Лишь в небе тянулась вереница грифов, санитаров пустыни, голошеих, как считалось, из-за того, что питаются падалью.
С некоторых пор Сухов ненавидел этих птиц. Это случилось с ним после одного из жестоких боев. Накануне он был временно назначен, по причине больших потерь в личном составе, помощником командира взвода. Сухов должен был погибнуть наверняка, но самым непостижимым образом остался в живых. Дело в том, что в самом начале рокового сражения он был расстрелян своим командиром Макхамовым. Эту фамилию Федор Сухов с благодарностью запомнил на всю жизнь…
Тогда, за минуту до решающего штурма, противоборствующие стороны расположились на местности следующим образом: банда басмачей залегла в балке между барханными грядами, ожидая атаки красноармейцев. Красноармейцы же, скопившись по другую сторону гряды, замерли в седлах, ожидая команды. Взводный Макхамов, самолюбивый и вспыльчивый командир, недавно присланный в их эскадрон, решил брать банду в лоб, по-кавалерийски, на полном скаку. Все бы ничего, но у Сухова вызывала подозрение полуразвалившаяся гробница на возвышении сбоку.
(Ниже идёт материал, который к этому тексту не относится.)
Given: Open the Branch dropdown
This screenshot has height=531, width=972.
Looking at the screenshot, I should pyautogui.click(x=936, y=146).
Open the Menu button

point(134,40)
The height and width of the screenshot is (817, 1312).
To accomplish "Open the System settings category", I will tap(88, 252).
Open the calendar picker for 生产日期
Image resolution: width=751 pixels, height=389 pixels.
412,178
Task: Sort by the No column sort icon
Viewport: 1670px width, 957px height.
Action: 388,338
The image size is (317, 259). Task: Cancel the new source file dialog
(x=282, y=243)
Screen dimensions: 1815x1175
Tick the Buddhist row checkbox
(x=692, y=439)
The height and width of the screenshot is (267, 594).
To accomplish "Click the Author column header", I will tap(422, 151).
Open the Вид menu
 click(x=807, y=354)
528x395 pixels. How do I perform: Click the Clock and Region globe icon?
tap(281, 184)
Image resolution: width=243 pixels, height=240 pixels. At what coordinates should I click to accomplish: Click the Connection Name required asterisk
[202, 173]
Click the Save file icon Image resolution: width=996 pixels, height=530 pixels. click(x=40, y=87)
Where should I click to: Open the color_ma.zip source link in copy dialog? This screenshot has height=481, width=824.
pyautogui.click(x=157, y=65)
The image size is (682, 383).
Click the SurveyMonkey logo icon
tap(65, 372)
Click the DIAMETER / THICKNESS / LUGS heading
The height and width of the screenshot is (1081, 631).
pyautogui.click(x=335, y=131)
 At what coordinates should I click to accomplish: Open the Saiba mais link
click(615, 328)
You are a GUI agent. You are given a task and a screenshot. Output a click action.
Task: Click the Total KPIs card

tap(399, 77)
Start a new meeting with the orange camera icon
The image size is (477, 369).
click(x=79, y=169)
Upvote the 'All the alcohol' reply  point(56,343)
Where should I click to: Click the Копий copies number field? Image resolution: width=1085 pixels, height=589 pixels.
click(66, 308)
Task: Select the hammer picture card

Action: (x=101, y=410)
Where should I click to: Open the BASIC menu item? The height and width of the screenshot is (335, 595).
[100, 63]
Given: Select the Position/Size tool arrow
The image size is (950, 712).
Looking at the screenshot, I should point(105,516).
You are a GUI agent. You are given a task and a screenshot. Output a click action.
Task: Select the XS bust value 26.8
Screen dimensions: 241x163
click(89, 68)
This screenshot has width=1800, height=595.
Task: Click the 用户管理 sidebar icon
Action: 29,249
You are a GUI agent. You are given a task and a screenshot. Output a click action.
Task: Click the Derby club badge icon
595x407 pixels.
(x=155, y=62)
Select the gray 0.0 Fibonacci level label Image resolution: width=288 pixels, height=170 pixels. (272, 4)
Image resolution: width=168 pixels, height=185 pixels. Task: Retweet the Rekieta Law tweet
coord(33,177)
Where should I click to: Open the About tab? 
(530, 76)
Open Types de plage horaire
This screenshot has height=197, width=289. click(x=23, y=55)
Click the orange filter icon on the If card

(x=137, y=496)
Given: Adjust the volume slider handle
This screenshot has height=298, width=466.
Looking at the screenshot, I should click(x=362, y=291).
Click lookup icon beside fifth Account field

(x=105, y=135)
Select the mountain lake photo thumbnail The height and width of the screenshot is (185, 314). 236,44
Гробница казалась ему какой-то неуместной на этом возвышении, как-то не вписывалась в общий пейзаж.
— Не нравится мне эта усыпальница, — сказал он командиру. — Я бы на их месте установил там пару пулеметов.
— Какие пулеметы?! — заорал на него Макхамов. — Нет там пулеметов. Мы сидим у них на хвосте уже десятые сутки! Брось, Сухов, херню пороть! Приказываю атаковать во фронт!
— Не горячись, Макхамов… — пытался возразить Сухов.
Но командир не дал ему договорить и, выхватив револьвер, сверкнул глазами.
— Я здесь командир и срывать атаку никому не позволю!.. А не то!.. — Он потряс револьвером перед Суховым.
— В лоб я не поведу людей!.. И тебе не дам! — категорически отрезал тот.
Взбешенный Макхамов как-то коротко взвыл и выстрелил ему в голову. Сухов, обливаясь кровью, свалился на песок.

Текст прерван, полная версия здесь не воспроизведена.